Compito assegnato 1: Copia dal brano sull'aspettativa per incarichi presso altre amministrazioni il passaggio che parte dalle parole "E lo richiama" e si chiude dopo "del dPR 3/1957.".
Compito assegnato 2: Per favore, elenca tutti gli atti normativi (decreti legislativi e decreti del Presidente della Repubblica) citati nel brano sull'aspettativa per incarichi presso altre amministrazioni, uno per riga.
Compito assegnato 3: Prosegui il brano sull'aspettativa per incarichi presso altre amministrazioni a partire dal punto in cui si interrompe.

Tra tali regolazioni particolari della connessione tra aspettativa e svolgimento di attività lavorative subordinate a tempo determinato presso amministrazioni diverse da quella di appartenenza, ovviamente il parere di Palazzo Vidoni richiama, sia pure indirettamente e con maggiore approfondimento nella nota 4 del parere medesimo, l’articolo 110 del d.lgs 267/2000.

E lo richiama affrontando il problema della compatibilità tra l’articolo 23-bis del d.lgs 165/2001 e, in generale, appunto le norme che consentono l’aspettativa nel caso di incarichi presso PA diverse da quelle di appartenenza e le due fondamentali norme contenute negli articoli 60 e 65 del dPR 3/1957.

Dati grezzi:
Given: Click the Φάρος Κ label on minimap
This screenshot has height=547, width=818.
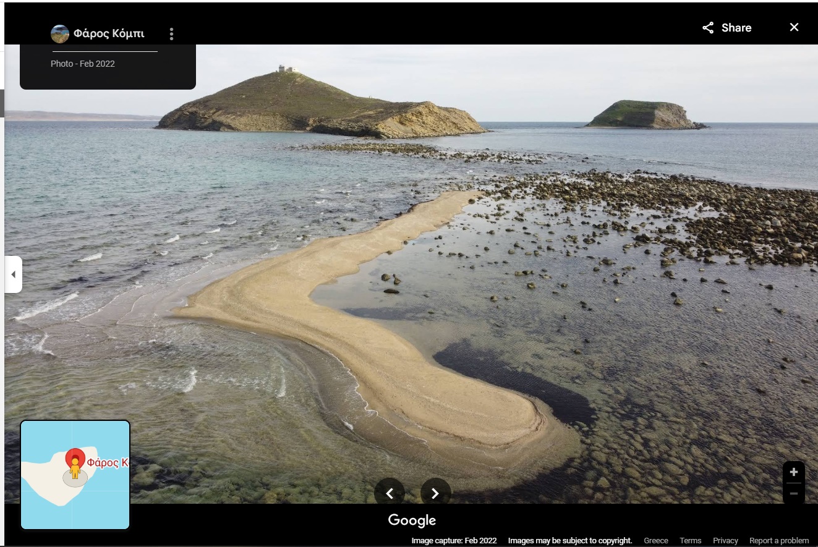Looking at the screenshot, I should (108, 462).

...

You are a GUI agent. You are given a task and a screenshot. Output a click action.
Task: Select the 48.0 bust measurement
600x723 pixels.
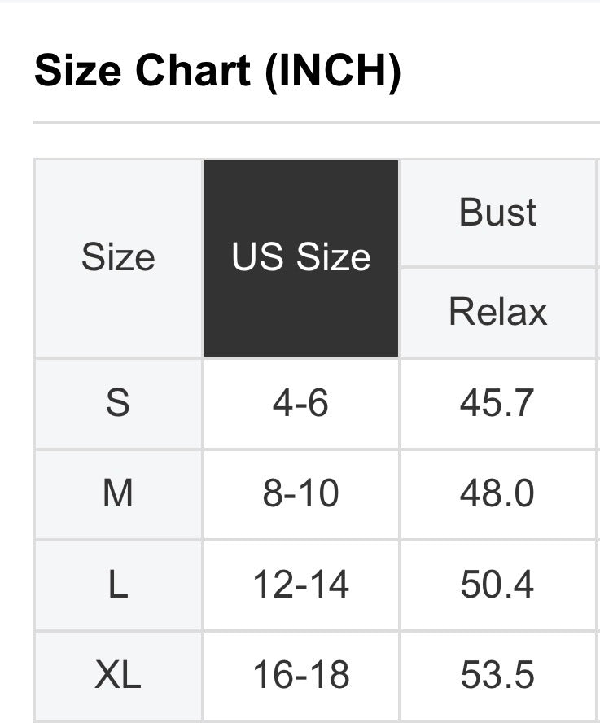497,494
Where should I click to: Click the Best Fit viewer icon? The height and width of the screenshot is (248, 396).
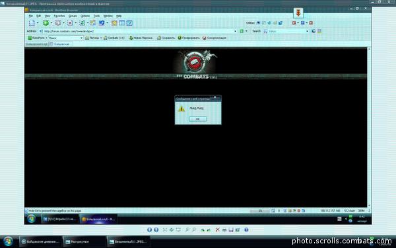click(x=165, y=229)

...

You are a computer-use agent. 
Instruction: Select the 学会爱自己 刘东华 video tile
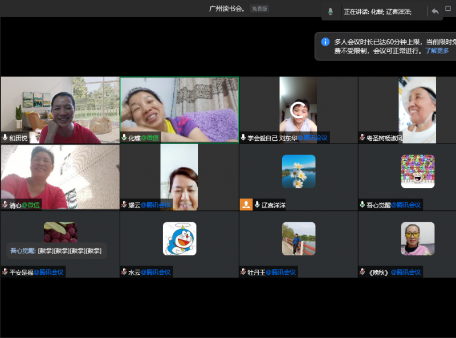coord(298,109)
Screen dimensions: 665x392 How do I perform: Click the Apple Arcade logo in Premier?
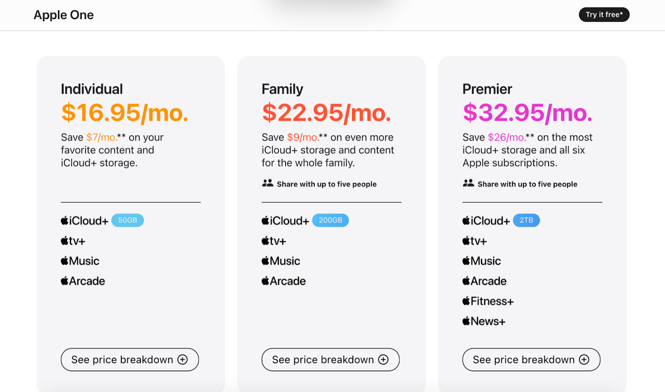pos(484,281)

Risposta 1:
E lo richiama affrontando il problema della compatibilità tra l’articolo 23-bis del d.lgs 165/2001 e, in generale, appunto le norme che consentono l’aspettativa nel caso di incarichi presso PA diverse da quelle di appartenenza e le due fondamentali norme contenute negli articoli 60 e 65 del dPR 3/1957.

Risposta 2:
d.lgs 267/2000
d.lgs 165/2001
dPR 3/1957

Risposta 3:
Ricordiamole. L’articolo 60 dispone: “L’impiegato non può esercitare il commercio, l’industria, nè alcuna professione o assumere impieghi alle dipendenze di privati o accettare cariche in società costituite a fine di lucro, tranne che si tratti di cariche in società o enti per le quali la nomina è riservata allo Stato e sia all’uopo intervenuta l’autorizzazione del Ministro competente”. E’ il principio di esclusività dell’attività lavorativa presso una PA. L’articolo 65 prevede: “Gli impieghi pubblici non sono cumulabili, salvo le eccezioni stabilite da leggi speciali. I capi di ufficio, di istituti o di aziende e stabilimenti pubblici sono tenuti, sotto la loro personale responsabilità, a riferire al Ministro competente, il quale ne dà notizia alla Corte dei conti, i casi di cumulo di impieghi riguardanti il dipendente personale. L’assunzione di altro impiego nei casi in cui la legge non consente il cumulo importa di diritto la cessazione dall’impiego precedente, salva la concessione del trattamento di quiescenza eventualmente spettante, ai sensi dell’art. 125, alla data di assunzione del nuovo impiego”. E’ il divieto di cumulo di più impieghi pubblici.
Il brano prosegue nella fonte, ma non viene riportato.